Chaque lettre de l’alphabet arabe s’écrit à la fois détachée et attachée. Elle se trace aussi différemment selon qu’elle est placée au début, au milieu, à la fin d’un mot ou de façon isolée. Jusqu’à l’invention de l’informatique, ce fut donc un casse-tête technique de créer de nouvelles typographies arabes, mais les résistances ont aussi été culturelles. Aujourd’hui encore, les choses avancent très lentement.

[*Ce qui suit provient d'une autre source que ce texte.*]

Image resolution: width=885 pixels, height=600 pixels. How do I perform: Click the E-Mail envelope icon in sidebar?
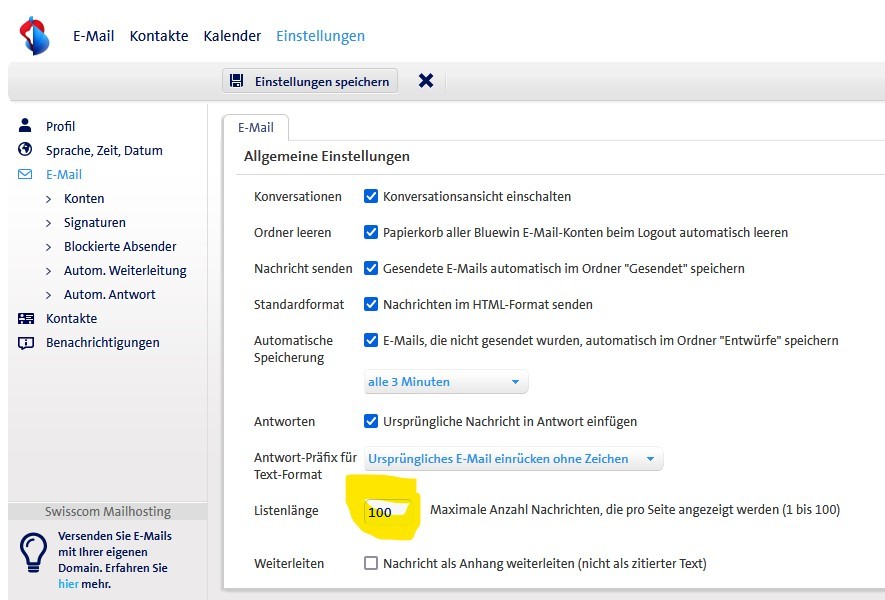coord(27,174)
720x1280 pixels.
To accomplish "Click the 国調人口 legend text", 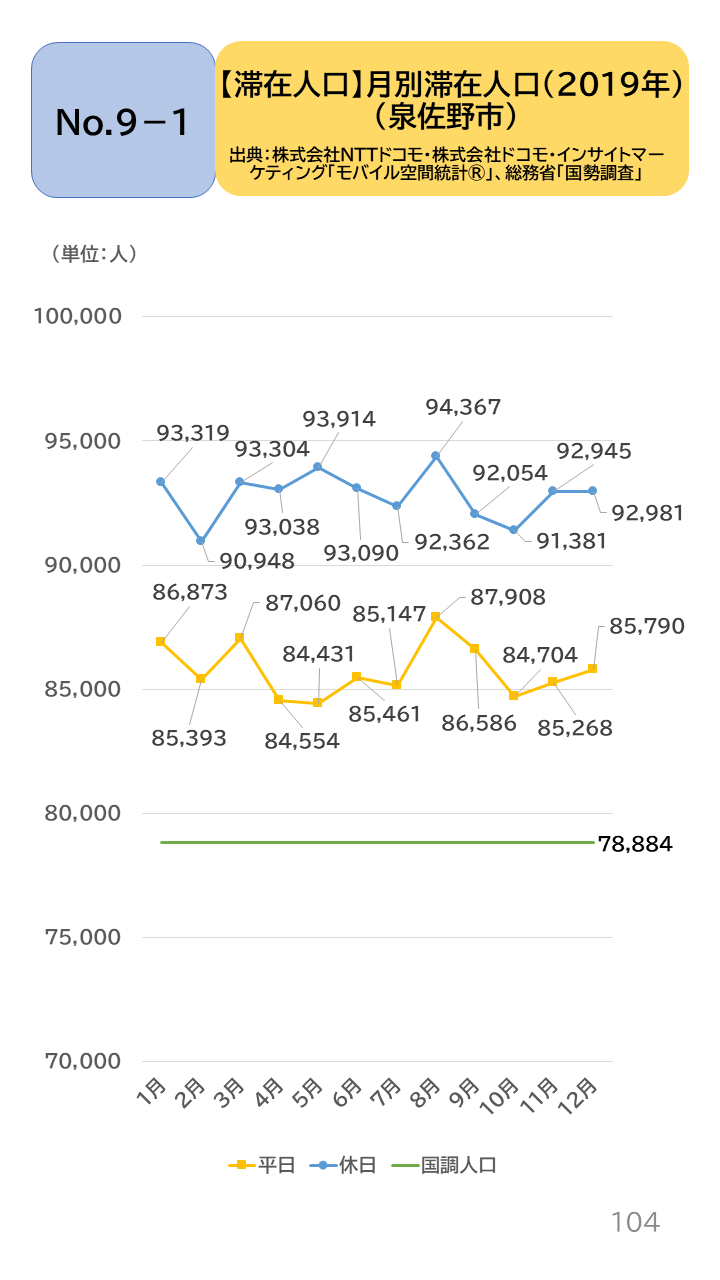I will (x=459, y=1165).
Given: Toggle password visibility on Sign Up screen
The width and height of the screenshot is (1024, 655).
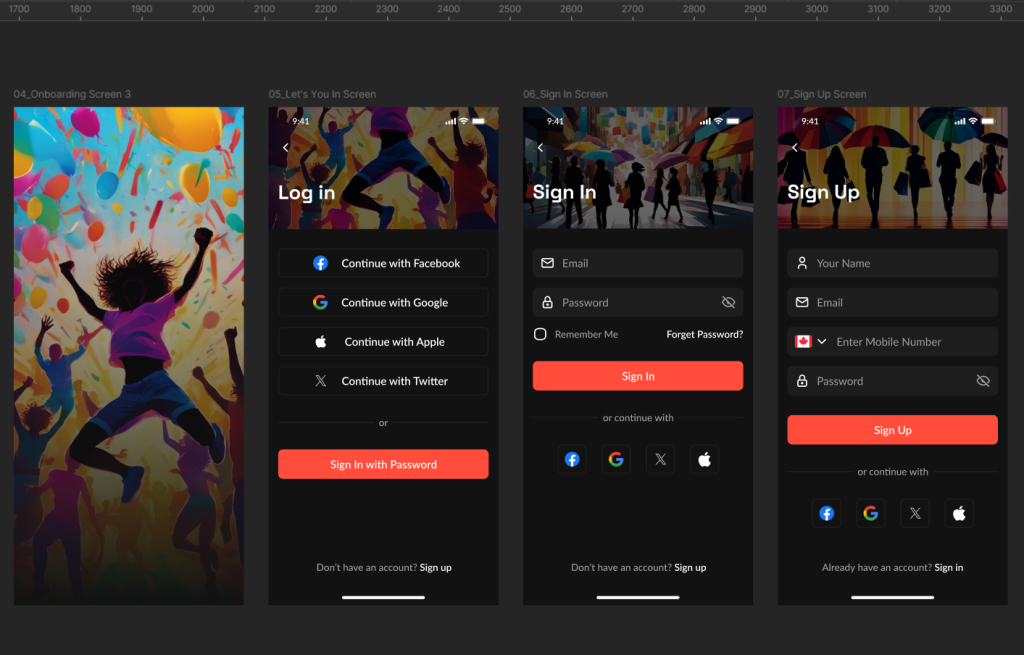Looking at the screenshot, I should pos(983,381).
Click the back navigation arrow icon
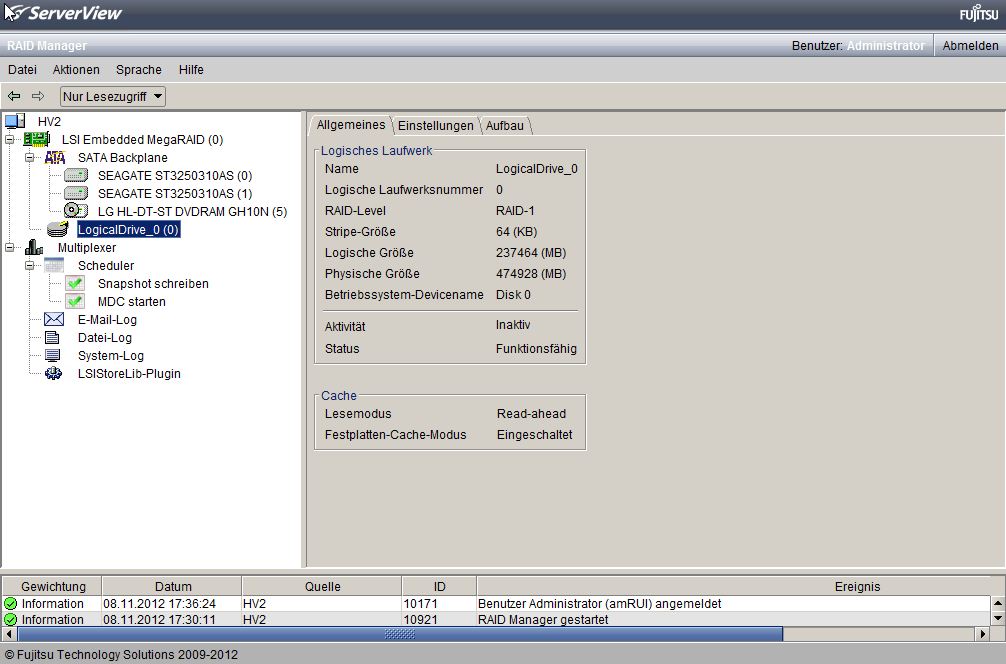 [x=14, y=96]
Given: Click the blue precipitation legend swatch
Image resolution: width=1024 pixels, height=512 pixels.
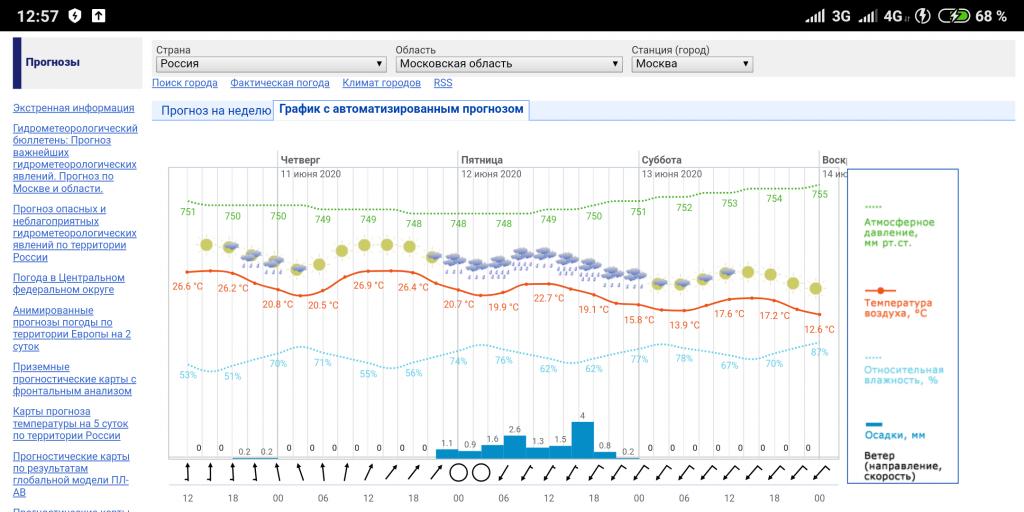Looking at the screenshot, I should coord(873,424).

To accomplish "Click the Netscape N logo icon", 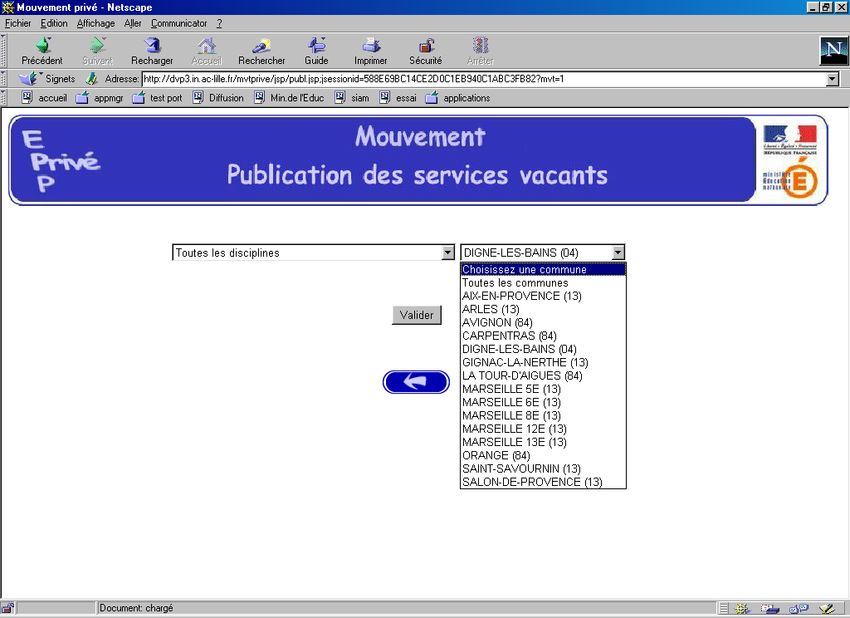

Pendant longtemps l’Empire ottoman s’oppose au développement de l’imprimerie. L’écriture est associée à la calligraphie et à la spiritualité. Le Coran la lie au sacré. « Elle ne peut donc être mécanisée », explique l’historienne de l’art Perin Emel Yavuz. Les classes éduquées, qui produisent et vendent les livres manuscrits, font également front, « de peur de perdre leur autorité et leur source de revenus », précise Huda Abifarès, créatrice de la Fondation Khatt, un centre de recherche et une maison d’édition sur le design arabe et la typographie situé à Amsterdam.
Finalement, au XVIIIe siècle, l’Empire ottoman prend en compte la puissance de l’écriture pour renforcer son pouvoir et diffuser la connaissance. En 1727, le sultan Ahmet III promulgue un décret autorisant les impressions de textes en arabe. Les nouvelles polices tentent de reproduire le naskh, l’un des plus anciens styles de calligraphie. Facile à lire et à écrire, c’est celui qu’on utilise...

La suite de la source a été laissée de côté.